El mandatario rechaza el trabajo de la comisión, alegando que ese veedor, antiguo funcionario del ex presidente y líder opositor Lucio Gutiérrez, se infiltró para hacerle daño al gobierno.

Correa también sostiene que el colectivo manipuló documentos oficiales y se extralimitó en sus funciones, al " autoproclamarse comisión investigadora" cuando sólo fue creada para verificar que los contratos habían sido liquidados.

A raíz del escándalo, el jefe de Estado también demandó por daño moral a dos periodistas que aseguraron en un libro que él estaba al tanto de dichos negocios, los cuales cifraron en 167 millones de dólares. Sin embargo, en febrero retiró los cargos.

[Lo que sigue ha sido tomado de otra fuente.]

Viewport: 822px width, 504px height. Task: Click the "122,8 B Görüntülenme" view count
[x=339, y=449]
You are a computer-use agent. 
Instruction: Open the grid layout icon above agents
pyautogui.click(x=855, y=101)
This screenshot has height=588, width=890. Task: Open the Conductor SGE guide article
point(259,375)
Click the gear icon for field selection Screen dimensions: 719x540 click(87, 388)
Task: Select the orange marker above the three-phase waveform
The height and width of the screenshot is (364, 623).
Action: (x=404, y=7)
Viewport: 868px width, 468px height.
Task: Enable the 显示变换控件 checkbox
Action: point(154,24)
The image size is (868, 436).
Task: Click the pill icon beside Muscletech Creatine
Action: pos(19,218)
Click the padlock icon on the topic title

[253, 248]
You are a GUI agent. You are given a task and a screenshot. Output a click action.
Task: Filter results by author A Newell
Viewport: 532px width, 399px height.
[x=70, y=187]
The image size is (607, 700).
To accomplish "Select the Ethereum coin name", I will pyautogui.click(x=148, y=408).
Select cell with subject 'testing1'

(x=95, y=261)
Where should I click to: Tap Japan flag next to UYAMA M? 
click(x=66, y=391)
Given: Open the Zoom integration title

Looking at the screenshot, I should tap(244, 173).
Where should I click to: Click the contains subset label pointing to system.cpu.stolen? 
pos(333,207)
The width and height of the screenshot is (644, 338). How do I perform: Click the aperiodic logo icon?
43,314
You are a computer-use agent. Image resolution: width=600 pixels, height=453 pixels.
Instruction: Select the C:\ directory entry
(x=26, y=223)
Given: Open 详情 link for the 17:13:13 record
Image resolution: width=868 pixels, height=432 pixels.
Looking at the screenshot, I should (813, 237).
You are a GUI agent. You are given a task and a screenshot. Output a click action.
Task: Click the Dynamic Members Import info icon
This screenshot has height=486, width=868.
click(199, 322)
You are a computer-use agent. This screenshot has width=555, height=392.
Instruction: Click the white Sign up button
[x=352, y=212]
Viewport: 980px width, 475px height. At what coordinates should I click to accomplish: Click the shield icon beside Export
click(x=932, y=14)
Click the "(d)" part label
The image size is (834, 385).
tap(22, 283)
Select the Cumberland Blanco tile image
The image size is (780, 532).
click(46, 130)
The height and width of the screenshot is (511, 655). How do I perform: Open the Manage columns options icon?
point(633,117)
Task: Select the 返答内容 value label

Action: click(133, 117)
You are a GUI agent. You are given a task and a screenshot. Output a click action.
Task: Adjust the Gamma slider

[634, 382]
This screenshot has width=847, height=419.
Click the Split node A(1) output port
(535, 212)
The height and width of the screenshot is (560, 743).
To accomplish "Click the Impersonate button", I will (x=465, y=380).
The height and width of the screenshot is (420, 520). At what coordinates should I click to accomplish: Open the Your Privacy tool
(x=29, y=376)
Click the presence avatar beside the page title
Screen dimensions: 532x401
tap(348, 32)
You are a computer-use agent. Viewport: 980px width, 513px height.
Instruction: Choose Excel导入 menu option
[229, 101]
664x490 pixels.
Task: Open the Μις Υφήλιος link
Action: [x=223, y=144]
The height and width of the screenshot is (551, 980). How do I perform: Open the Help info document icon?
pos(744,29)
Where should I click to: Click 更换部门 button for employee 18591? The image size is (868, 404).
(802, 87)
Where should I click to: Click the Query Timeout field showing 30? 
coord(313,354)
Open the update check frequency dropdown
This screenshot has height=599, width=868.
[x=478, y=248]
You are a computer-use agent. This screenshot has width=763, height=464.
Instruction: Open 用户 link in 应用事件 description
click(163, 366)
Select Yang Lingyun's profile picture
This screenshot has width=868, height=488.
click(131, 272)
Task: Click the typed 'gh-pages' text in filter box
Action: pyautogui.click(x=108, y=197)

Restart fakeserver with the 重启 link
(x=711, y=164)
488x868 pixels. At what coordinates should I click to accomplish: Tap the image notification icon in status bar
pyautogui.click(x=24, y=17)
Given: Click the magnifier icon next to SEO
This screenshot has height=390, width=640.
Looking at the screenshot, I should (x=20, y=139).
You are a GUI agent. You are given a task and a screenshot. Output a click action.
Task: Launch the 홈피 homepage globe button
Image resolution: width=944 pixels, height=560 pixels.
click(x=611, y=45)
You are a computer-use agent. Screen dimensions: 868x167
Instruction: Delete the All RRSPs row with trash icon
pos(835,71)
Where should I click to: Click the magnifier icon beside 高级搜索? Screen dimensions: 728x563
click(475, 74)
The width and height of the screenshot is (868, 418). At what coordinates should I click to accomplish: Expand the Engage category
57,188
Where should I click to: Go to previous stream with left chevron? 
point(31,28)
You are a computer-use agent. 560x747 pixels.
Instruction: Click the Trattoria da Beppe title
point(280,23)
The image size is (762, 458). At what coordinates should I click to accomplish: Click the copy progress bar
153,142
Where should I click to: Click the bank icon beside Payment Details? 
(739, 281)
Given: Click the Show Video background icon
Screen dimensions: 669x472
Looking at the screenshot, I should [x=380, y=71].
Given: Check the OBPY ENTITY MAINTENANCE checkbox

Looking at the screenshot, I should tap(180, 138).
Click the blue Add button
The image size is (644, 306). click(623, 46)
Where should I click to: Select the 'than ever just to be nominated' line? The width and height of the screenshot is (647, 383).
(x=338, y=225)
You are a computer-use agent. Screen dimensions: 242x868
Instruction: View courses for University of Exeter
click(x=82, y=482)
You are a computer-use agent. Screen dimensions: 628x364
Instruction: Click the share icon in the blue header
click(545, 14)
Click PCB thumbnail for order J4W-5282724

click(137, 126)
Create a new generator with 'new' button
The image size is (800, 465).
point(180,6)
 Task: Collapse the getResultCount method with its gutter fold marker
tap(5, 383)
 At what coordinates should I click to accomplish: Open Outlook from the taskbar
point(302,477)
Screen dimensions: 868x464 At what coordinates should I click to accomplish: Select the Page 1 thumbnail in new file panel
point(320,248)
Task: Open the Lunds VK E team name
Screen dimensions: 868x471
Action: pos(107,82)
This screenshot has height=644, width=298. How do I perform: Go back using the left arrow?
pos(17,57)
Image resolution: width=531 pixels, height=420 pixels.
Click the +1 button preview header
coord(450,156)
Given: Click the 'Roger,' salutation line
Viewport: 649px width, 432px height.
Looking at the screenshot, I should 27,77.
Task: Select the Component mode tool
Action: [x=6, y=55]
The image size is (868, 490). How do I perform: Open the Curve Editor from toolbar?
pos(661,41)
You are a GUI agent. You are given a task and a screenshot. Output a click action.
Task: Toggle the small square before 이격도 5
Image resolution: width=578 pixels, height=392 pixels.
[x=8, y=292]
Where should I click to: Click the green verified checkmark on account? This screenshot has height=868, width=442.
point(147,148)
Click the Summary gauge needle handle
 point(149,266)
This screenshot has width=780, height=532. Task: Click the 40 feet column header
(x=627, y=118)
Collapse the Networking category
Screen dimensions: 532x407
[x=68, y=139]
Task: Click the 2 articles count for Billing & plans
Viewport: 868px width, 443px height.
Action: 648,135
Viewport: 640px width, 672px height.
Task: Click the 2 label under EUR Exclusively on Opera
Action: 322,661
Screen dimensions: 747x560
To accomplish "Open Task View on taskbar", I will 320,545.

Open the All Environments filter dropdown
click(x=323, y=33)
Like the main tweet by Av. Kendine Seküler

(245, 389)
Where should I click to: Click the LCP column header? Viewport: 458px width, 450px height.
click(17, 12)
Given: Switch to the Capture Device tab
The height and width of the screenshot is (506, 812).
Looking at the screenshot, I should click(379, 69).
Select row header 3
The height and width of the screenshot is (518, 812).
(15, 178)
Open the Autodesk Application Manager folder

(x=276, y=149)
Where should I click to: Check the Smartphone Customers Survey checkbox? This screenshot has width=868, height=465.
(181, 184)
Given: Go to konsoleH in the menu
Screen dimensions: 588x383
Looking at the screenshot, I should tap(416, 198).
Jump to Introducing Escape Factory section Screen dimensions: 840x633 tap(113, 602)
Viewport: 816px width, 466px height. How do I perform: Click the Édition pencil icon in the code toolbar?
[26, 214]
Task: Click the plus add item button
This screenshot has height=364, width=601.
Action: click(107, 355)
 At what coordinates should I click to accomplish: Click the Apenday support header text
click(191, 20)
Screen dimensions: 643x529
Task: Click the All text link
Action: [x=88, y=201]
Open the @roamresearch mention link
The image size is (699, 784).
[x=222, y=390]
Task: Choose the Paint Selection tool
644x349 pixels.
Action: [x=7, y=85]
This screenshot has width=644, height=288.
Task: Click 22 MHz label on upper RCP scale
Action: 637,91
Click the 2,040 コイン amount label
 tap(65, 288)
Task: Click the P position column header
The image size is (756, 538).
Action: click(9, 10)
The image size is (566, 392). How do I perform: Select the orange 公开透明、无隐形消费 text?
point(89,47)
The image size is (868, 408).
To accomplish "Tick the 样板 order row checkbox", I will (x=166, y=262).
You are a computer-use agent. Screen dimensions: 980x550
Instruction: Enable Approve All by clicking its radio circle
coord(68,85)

Correa se defiende de esa acusación, recordando que una vez se conoció el caso, liquidó unilateralmente los tratos.

Luego de que estalló el escándalo, Fabricio Correa se convirtió en uno de los mayores adversarios políticos del gobernante y hace dos meses inscribió un movimiento con el que aspira a enfrentar a su hermano en las presidenciales de febrero de 2013, en las que éste no descarta buscar la reelección.